Why Nike+ is so brilliant, and why EVERY BRAND can

It’s not the enormousness of the operation or the extreme effort that went into it that makes the Nike+ such a brilliant representative for the future of marketing, branding AND advertising. It’s their focus on truth and human dynamics, as opposed to preconceived ideas and technological mechanics.

To cut right to the point…

What makes Nike+ so utterly amazing is how they looked through the lens of human dynamics when focusing on:

    1. Why are our products so important?
    2. Who can we motivate how?
    3. Which kind of data is accessible?

And putting all of this together under the umbrella:

    “How can digital technology enhance our product experience, and by that our brand.”

The second stroke of genius was their refusal to accept preconceived ideas. I hadn’t thought of this before regarding Nike+, but listening to Michael Tchao, General Manager of Nike Techlab / Nike+, today at Picnic it dawned on me how many “rules” they broke:

    1. Several of the existing ideas concerning runners where wrong. Not that they where wrong at the time of their conception, but the change of culture and technology during the last years had changed the consumers and the old ideas proved to be non-representative.
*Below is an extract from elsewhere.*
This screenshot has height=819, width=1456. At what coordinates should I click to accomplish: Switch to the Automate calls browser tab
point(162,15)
    2. Running isn’t about what we portray it to be (lonely runners in advertising running into eternity). Its about motivating each other and being part of a bigger whole.
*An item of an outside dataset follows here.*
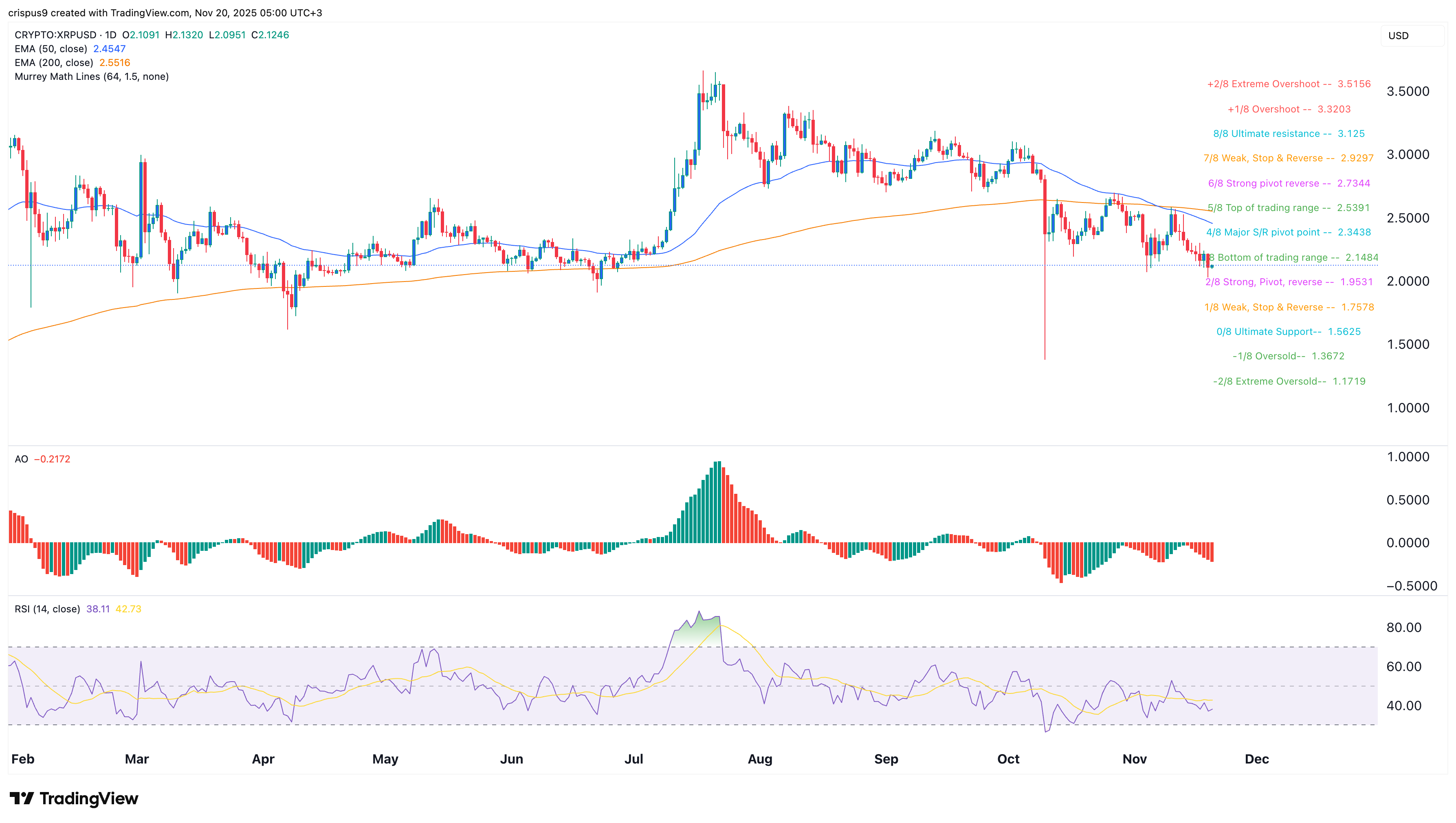Screen dimensions: 1456x823
Task: Click the 1.0000 AO scale value
Action: [1408, 457]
    3. Even if it is technology and a tool, the interface still has to look desirable. (As D.Norman have said, people invest more time in understanding and using stuff that is beautiful).

    4. What is data? To many brands limit their notion of data to what has been or can be written down or recorded through audio or video recorders, but as Nike found out; running is all about data: Speed, distance, pulse, steps etc. Anything one can measure is in essence a part of an important dataset people would want to share.

The challenge I would put to ANY brand out there is to look at Nike+ not for what it is, but for how they thought, and try to find the same BIG IDEA for your own company, no matter the size.

    “The big idea is a simple one, most big ideas are”.